Konstantin Emelyanov - Fotolia
Log analytics tools with machine learning capabilities have helped one biometrics startup keep pace with increasingly complex application monitoring as it embraces continuous deployment and microservices.
BioCatch sought a new log analytics tool in late 2017. At the time, the Tel Aviv, Israel, firm employed a handful of workers and had just refactored a monolithic Windows application into microservices written in Python. The refactored app, which captures biometric data on how end users interact with web and mobile interfaces for fraud detection, required careful monitoring to ensure it still worked properly. Almost immediately after it completed the refactoring, BioCatch found the process had tripled the number of logs it shipped to a self-managed ElasticSearch repository.
"In the beginning, we had almost nothing," said Tamir Amram, operations group lead for BioCatch, of the company's early logging habits. "And, then, we started [having to ship] everything."
The team found it could no longer manage its own Elasticsearch back end as that log data grew. Its IT infrastructure also mushroomed into 10 Kubernetes clusters distributed globally on Microsoft Azure. Each cluster hosts multiple sets of 20 microservices that provide multi-tenant security for each of its customers.
At that point, BioCatch had a bigger problem. It had to not only collect, but also analyze all its log data to determine the root cause of application issues. This became too complex to do manually. BioCatch turned to log analytics vendor Coralogix as a potential answer to the problem.
Log analytics tools flourish under microservices
Coralogix, founded in 2015, initially built its log management system on top of a hosted Elasticsearch service but couldn't generate enough interest from customers.
"It did not go well," Coralogix CEO Ariel Assaraf recalled of those early years for the business. "It was early in log analytics' and log management's appeal to the mainstream, and customers already had 'good enough' solutions."
While the company still hosts Elasticsearch for its customers, based on the Amazon Open Distro for Elasticsearch, it refocused on log analytics, developed machine learning algorithms and monitoring dashboards, and relaunched in 2017.
That year coincided with the emergence of containers and microservices in enterprise IT shops as they sought to refactor monolithic applications with new design patterns. The timing proved fortuitous; since the Coralogix's relaunch in 2017, it has gained more than 1,200 paying customers, according to Assaraf, at an average deal size of $50,000 a year.
Coralogix isn't alone among DevOps monitoring vendors reaping the spoils of demand for microservices monitoring tools -- not just in log analytics, but AI- and machine learning-driven infrastructure management, or AIOps, as well.

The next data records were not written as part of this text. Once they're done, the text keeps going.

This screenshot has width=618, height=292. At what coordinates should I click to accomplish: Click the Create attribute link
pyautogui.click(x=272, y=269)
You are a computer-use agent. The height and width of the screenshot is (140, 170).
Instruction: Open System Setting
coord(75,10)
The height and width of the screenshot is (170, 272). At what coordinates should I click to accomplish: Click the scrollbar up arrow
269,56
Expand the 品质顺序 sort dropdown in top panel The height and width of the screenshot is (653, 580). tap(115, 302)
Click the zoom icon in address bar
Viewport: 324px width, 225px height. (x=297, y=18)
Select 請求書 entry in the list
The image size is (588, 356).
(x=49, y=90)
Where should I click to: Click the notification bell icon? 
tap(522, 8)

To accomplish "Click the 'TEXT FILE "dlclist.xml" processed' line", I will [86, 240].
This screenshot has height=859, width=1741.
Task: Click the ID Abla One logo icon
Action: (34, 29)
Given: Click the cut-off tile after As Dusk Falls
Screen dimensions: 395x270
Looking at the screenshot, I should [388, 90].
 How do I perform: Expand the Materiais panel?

These include application performance management (APM) vendors, such as New Relic, Datadog, AppDynamics and Dynatrace, along with Coralogix log analytics competitors Elastic Inc. and Splunk.
Tamir AmramOperations group lead, BioCatch
In fact, analyst firm 451 Research predicted that the market for Kubernetes monitoring tools will dwarf the market for Kubernetes management products by 2022 as IT pros move from the initial phases of deploying microservices into "day two" management problems. Even more recently, log analytics tools have begun to play an increasing role in IT security operations and DevSecOps.
The newly relaunched Coralogix caught the eye of BioCatch in part because of its partnership with the firm's preferred cloud vendor, Microsoft Azure. It was also easy to set up and redirect logs from the firm's existing Elasticsearch instance, and the Coralogix-managed Elasticsearch service eliminated log management overhead for the BioCatch team.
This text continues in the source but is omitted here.